Il ne s’agissait pas seulement de tuer des habitants, mais de raser systématiquement Gaza. D’autres bombardements ont suivi l’assaut d’octobre 2023 ; d’autres immeubles ont été détruits par Tsahal au moment où les troupes avançaient dans la ville, mais aussi après sa prise de possession par l’envahisseur, particulièrement par l’utilisation systématique d’explosifs. L’UNOSAT (centre satellitaire des Nations unies) estimait fin août à plus de 156 000 le nombre de bâtiments concernés (63 % de toutes les constructions de la bande de Gaza). Des quartiers entiers ont été anéantis, l’alimentation en eau est compromise. Le déblaiement de 42 millions de tonnes de débris pourrait prendre, selon l’ONU, jusqu’à 14 ans...

Certaines destructions étaient indiscriminées, mais hôpitaux, lieux de culte et écoles furent particulièrement visés : plus de 60 % de ces bâtiments ont été gravement endommagés ou abattus selon l’UNOSAT.

Ajoutons que la supériorité financière et technologique d’une puissance militaire est déterminante dans cette « sale guerre » de démolition : comment défendre une ville  contre des avions F-16, des chars Merkava et 40 000 tonnes d’explosifs ?

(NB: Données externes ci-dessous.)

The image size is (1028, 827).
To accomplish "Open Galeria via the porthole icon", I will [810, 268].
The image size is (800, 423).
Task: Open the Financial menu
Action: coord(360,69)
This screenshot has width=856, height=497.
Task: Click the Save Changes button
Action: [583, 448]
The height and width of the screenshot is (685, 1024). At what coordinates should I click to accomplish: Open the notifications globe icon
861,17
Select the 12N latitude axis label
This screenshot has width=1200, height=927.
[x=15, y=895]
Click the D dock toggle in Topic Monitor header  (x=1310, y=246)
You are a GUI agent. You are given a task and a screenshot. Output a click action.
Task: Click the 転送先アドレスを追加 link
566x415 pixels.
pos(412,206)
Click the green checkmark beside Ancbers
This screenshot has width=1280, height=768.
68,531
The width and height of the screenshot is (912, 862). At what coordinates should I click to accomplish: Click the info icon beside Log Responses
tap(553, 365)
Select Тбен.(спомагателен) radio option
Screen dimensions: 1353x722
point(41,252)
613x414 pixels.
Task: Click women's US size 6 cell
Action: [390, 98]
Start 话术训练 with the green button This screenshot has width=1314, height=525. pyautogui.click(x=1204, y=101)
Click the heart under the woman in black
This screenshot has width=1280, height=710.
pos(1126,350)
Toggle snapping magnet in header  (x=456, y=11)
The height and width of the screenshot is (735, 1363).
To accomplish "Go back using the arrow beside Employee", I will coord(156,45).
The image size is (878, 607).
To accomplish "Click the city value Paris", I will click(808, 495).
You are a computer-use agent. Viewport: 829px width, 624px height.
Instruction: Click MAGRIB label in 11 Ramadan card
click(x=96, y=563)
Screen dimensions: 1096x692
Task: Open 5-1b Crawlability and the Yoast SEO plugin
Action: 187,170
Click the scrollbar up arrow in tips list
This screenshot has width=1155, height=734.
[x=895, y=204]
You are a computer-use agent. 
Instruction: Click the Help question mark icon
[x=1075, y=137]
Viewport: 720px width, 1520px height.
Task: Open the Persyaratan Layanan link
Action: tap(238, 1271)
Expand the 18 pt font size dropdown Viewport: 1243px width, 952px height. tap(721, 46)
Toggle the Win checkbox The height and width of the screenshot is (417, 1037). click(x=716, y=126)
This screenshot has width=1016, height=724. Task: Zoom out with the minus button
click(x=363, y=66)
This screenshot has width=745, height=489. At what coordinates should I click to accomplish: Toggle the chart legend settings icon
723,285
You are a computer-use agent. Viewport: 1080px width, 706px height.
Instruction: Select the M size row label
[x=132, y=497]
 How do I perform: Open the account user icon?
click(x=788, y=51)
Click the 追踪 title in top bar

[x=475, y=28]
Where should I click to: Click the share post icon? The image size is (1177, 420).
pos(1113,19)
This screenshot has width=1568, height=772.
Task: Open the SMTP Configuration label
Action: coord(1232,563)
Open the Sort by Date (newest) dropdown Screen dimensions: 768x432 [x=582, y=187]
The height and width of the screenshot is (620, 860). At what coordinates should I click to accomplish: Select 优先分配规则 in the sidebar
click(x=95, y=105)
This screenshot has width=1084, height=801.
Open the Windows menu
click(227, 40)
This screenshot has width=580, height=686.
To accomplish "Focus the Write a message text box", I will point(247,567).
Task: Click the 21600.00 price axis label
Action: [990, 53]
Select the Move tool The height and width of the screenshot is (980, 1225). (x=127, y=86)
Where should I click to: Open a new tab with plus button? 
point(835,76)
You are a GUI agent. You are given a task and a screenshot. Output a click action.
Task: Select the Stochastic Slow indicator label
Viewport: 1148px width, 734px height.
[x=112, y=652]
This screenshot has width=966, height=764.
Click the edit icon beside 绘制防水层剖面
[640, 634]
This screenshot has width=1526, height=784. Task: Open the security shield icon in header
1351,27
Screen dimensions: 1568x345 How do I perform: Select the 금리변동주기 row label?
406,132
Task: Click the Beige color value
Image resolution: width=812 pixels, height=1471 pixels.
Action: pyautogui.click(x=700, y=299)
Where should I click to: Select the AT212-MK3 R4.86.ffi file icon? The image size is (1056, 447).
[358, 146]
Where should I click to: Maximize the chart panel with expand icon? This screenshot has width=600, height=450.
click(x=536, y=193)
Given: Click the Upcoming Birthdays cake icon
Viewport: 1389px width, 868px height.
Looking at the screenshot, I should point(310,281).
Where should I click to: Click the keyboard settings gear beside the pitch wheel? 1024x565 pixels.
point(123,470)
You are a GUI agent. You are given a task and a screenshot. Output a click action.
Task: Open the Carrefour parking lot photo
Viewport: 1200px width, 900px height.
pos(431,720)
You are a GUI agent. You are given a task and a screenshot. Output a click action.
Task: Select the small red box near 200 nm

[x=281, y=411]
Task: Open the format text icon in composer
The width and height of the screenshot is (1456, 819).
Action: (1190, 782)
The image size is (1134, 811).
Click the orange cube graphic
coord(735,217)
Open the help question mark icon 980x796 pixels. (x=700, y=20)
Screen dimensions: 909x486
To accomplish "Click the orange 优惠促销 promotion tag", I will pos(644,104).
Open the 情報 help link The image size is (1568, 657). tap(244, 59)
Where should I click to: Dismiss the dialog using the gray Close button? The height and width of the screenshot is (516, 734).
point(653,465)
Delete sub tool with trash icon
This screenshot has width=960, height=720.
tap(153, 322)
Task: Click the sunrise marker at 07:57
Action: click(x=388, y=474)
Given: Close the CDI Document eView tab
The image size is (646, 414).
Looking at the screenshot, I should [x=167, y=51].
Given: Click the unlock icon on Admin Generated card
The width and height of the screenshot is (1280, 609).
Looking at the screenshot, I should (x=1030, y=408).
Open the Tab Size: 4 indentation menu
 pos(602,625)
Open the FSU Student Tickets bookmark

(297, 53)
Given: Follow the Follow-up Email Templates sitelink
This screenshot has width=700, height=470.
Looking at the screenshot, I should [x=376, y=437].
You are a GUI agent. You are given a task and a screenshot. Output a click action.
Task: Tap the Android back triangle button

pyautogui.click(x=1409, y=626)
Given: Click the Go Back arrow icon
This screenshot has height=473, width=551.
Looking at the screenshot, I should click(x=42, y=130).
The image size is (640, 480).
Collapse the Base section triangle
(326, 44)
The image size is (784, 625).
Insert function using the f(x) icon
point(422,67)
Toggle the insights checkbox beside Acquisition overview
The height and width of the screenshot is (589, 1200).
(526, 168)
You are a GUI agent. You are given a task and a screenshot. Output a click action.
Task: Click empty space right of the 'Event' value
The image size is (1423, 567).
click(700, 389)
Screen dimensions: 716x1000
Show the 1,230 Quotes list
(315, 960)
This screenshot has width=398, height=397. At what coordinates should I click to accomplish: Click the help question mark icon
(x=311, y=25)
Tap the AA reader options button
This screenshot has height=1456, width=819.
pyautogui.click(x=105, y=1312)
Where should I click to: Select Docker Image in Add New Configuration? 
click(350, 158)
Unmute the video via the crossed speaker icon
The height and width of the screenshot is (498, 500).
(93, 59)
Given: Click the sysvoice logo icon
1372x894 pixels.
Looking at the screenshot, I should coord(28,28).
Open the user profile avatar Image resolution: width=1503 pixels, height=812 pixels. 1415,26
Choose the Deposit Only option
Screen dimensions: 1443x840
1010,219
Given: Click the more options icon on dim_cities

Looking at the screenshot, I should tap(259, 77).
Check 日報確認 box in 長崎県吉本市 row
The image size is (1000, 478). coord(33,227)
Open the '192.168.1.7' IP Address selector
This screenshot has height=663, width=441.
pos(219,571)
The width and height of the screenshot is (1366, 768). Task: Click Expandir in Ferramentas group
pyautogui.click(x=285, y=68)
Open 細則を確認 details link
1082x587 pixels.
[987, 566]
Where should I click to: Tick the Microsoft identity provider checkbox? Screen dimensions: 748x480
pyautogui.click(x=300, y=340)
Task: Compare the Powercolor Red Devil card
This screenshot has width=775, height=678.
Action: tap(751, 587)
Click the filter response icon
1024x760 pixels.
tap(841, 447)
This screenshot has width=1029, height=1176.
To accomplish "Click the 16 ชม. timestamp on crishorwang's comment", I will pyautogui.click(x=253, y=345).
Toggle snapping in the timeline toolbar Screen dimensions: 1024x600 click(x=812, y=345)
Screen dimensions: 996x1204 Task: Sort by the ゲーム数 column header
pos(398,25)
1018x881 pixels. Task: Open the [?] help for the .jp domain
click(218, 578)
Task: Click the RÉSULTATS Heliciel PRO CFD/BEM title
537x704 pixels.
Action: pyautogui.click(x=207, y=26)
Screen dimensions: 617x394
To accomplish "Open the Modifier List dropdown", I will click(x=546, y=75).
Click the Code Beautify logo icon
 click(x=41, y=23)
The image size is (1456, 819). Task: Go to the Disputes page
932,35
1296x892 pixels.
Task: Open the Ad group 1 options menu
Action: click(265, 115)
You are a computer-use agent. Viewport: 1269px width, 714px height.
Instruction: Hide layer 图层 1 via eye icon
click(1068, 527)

L’ONU constate aussi l’impossible retour de beaucoup de Gazaouis, et des dégâts architecturaux, culturels, humains... irréparables. Ces destructions (300 bombardements par jour, nombre jamais atteint auparavant) ont en réalité pour but d’anéantir tout ce qui vit dans la cité : l’ex-officier d’artillerie Guillaume Ancel affirme « Quand on utilise des missiles d’une tonne, on ne vise rien, on détruit ». Le but est de rayer de la carte des quartiers entiers ; de faire table rase du patrimoine culturel de Gaza (mosquées, églises, château, port, palais de justice) en contradiction avec la convention de La Haye de 1954 ; de détruire les archives du cadastre (pour priver les habitants de leurs propriétés) ; de refuser toute hygiène aux Gazaouis ; de les faire fuir ; de priver ceux qui y resteraient (ou y reviendraient) de leurs repères, de leurs souvenirs, d’une part essentielle de leur univers mental, de leur "vivre ensemble", de leur "urbanité"...

Devant l’ampleur et l’inhumanité de ces destructions, qui n’ont évidemment rien à voir avec la libération des otages israéliens et s’avèrent hors de proportion avec les objectifs stratégiques du conflit, donc contraires au "droit de la guerre", s’impose un terme utilisé par les géographes : urbicide, du latin "urbs" (ville) et "cide" (tuer).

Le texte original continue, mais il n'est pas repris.